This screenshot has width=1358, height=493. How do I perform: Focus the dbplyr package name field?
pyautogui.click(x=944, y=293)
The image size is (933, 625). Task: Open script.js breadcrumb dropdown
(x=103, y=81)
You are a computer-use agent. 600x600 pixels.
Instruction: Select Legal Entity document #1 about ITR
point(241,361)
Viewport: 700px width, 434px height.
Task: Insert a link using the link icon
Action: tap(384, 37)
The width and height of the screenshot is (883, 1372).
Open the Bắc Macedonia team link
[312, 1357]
═══
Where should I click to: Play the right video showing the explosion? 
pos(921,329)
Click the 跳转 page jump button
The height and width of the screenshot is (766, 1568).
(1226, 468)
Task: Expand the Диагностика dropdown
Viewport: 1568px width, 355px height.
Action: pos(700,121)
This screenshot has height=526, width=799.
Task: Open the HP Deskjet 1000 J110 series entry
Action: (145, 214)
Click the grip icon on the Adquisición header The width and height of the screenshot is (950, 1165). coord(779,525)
═══
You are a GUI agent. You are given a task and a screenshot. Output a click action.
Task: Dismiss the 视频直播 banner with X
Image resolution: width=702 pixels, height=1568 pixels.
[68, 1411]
═══
YOUR OBJECTIVE: List every line in the records above that contains the string "icon", copying each such line in full. Matching is case-sensitive.

TASK ANSWER:
Task: Insert a link using the link icon
Click the grip icon on the Adquisición header The width and height of the screenshot is (950, 1165). coord(779,525)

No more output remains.